In this case, structure may dictate function. GABA receptors are preferentially located near parvalbumin interneurons. Blatt hypothesizes that in individuals with autism, the decrease in GABA receptors may be the brain’s way of compensating for the increase in GABA-releasing interneurons.

Mouse manipulations:

Interneurons are also a likely culprit in autism because they are prone to malfunction during their development. The cells originate in the ventral forebrain, the frontal portion of the embryonic brain, and then migrate outwards to specific regions of the hippocampus.

“Overall, your probability of having something go wrong increases the longer the trip is, and these cells have a long trip,” says LaMantia.

To better understand how interneurons and GABA signaling affect brain development, researchers are manipulating these cells in animal models and observing whether that causes behaviors reminiscent of psychiatric disorders.

For instance, Hensch’s team is trying to directly manipulate parvalbumin cells to generate a mouse model of schizophrenia. He declined to give more details because the work is unpublished.
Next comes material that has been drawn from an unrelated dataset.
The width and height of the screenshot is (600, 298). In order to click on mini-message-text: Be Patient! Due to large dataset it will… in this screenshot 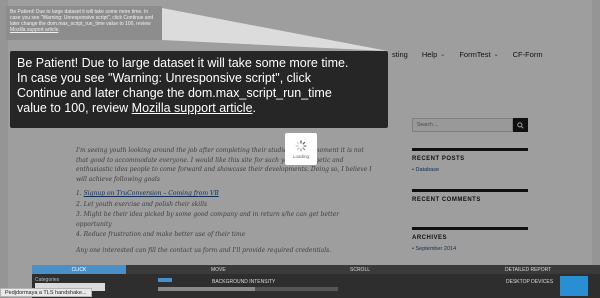, I will do `click(82, 18)`.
In January, Kazu Nakazawa and colleagues at the National Institute of Mental Health published details of another mouse model. During these animals’ early postnatal development, the researchers selectively knocked out a key piece of a common glutamate receptor from about half of all interneurons in the cortex and hippocampus.

Although the scientists don’t yet know why, dampening glutamate in this way results in the loss of GABA-producing parvalbumin cells. The mutant animals also show schizophrenia-like behaviors: anxiety and a lack of interest in social activities such as mating and building nests9. Nakazawa says he is also manipulating interneurons to create a mouse model of bipolar disorder.

Animal models offer a way to experimentally pinpoint excitatory or inhibitory circuit defects at various stages of development, and investigate whether they might be treated with drugs, Hensch notes. Most scientists agree that delivering drugs to fix a broken circuit is preferable to relying on drugs only able to treat behavioral symptoms.

“If we can gain a better understanding of which neurotransmitters are abnormal in the autistic brain, and where, it could open up potential drug-based therapies,” Blatt says.